The distribution stuff is designed to be a layer between deciding which tests
to run on the one side, and actually running them on the other. The frontend
that the user interacts with is the same for local and networked execution,
and the actual test execution and result gathering code is the same too.

The server daemon starts four separate servers, each listening on another port:
- "Local": Communication with a run-tests.py script running on the same host.
The test driving script e.g. needs to ask for available peers. It then talks
to those peers directly (one of them will be the locally running server).
- "Work": Listens for test job requests from run-tests.py scripts on the network
(including localhost). Accepts an arbitrary number of connections at the
same time, but only works on them in a serialized fashion.
- "Status": Used for communication with other servers on the network, e.g. for
exchanging trusted public keys to create the transitive trust closure.
- "Discovery": Used to detect presence of other peers on the network.
In contrast to the other three, this uses UDP (as opposed to TCP).

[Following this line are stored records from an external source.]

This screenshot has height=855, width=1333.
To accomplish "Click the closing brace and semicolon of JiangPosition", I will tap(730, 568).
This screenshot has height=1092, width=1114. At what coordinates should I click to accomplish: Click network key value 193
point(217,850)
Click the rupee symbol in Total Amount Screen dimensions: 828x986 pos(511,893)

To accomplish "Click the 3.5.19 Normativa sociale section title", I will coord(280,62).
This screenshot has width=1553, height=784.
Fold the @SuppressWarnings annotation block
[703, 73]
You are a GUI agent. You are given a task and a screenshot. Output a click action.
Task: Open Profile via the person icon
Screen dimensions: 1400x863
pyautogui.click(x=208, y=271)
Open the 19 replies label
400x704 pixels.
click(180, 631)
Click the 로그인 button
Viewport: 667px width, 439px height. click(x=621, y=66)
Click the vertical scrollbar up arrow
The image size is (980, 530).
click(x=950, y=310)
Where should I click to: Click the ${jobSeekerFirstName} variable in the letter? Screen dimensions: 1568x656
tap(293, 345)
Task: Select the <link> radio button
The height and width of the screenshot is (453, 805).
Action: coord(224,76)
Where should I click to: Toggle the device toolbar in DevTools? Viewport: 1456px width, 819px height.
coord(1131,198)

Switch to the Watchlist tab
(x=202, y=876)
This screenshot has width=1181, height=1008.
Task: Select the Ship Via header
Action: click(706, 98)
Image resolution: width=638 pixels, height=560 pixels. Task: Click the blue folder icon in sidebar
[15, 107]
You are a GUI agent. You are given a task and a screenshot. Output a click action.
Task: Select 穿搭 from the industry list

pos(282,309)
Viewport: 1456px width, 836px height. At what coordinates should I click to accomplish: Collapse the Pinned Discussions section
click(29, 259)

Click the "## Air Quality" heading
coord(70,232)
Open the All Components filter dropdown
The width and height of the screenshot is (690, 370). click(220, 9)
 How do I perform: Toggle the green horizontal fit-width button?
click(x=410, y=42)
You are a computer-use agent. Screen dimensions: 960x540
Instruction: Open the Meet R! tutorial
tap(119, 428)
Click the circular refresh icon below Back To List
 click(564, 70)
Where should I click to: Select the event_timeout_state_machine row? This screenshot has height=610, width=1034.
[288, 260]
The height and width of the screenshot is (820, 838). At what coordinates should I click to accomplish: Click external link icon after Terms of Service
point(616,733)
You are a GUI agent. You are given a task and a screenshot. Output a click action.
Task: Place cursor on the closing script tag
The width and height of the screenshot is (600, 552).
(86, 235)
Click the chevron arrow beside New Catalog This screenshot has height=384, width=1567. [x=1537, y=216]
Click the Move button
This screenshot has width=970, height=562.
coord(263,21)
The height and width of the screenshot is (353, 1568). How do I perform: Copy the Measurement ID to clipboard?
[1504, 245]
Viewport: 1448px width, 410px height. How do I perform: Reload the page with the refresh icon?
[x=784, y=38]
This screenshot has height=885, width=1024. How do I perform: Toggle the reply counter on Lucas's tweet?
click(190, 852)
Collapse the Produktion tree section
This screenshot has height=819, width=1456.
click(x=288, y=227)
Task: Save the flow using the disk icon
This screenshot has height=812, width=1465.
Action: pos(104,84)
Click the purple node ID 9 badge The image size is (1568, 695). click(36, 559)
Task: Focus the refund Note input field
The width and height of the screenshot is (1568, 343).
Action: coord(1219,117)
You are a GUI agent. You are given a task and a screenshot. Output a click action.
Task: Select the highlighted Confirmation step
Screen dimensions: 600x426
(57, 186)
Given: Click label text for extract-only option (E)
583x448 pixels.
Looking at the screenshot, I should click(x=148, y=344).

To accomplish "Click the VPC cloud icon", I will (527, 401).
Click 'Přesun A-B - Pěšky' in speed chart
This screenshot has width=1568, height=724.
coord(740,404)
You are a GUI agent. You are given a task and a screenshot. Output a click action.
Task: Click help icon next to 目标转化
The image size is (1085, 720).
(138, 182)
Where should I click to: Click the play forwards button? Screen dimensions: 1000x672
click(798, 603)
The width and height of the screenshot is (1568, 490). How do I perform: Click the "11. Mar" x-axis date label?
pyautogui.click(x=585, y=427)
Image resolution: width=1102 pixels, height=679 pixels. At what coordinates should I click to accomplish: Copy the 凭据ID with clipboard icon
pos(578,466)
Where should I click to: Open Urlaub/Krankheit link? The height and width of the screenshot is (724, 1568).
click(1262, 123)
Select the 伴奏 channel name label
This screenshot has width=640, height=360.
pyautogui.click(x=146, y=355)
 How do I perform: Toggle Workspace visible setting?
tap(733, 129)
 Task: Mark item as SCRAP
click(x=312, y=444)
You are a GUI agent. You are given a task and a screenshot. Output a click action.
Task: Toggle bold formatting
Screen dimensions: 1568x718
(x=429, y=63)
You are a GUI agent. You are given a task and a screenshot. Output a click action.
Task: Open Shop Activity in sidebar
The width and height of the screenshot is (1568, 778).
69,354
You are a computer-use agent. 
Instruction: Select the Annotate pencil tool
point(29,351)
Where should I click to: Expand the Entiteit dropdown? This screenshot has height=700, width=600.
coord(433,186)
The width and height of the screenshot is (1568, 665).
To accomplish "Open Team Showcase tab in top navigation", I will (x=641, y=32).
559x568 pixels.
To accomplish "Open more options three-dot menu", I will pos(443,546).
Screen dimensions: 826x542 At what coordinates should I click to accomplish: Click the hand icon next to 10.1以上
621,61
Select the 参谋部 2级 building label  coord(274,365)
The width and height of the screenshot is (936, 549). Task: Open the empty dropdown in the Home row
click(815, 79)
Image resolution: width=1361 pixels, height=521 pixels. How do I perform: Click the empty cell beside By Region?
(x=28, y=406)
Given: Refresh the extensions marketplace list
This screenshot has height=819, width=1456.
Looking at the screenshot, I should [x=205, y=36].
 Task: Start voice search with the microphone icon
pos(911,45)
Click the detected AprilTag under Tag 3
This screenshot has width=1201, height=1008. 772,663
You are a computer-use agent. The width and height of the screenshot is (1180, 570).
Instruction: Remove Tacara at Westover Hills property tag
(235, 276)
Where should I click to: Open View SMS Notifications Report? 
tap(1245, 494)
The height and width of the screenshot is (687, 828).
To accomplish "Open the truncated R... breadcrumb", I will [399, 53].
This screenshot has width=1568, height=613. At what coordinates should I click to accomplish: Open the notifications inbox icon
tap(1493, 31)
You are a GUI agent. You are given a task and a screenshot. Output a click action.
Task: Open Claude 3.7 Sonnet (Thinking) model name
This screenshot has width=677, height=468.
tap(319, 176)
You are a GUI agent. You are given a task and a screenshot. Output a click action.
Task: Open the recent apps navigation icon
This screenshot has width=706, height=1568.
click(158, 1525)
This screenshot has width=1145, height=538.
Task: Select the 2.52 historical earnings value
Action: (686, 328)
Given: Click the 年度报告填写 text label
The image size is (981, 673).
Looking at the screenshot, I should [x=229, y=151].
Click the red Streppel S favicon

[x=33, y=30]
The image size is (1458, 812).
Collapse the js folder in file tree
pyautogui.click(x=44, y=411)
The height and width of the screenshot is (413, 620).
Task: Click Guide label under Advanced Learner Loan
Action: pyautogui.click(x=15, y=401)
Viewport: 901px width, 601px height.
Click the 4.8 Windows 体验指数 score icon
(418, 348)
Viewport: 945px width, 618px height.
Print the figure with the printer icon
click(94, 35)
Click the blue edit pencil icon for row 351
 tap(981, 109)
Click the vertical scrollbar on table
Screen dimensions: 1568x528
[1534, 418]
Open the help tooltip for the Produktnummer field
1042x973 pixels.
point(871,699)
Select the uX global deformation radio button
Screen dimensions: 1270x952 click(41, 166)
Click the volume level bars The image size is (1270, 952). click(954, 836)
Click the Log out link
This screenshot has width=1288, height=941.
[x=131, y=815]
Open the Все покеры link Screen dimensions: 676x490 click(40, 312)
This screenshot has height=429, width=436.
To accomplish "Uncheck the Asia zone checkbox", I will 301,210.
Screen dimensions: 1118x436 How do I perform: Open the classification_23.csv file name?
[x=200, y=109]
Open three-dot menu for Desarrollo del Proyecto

Give us a diagram! We love diagrams!
------------------------------------
.
Machine A . Machine B
.
+------------------------------+ .
| run-tests.py | .
| with flag: | .
|--nonetwork --network | .
| | / | | .
| | / | | .
| v / v | .
|BACKEND / distribution | .
+--------- / --------| \ ------+ .
/ | \_____________________
/ | . \
/ | . \
+----- v ----------- v --------+ . +---- v -----------------------+
| LocalHandler | WorkHandler | . | WorkHandler | LocalHandler |
| | | | . | | | |
| | v | . | v | |
| | BACKEND | . | BACKEND | |
|------------- +---------------| . |---------------+--------------|
| Discovery | StatusHandler <----------> StatusHandler | Discovery |
+---- ^ -----------------------+ . +-------------------- ^ -------+
| . |
+---------------------------------------------------------+

Note that the three occurrences of "BACKEND" are the same code
(testrunner/local/execution.py and its imports), but running from three
distinct directories (and on two different machines).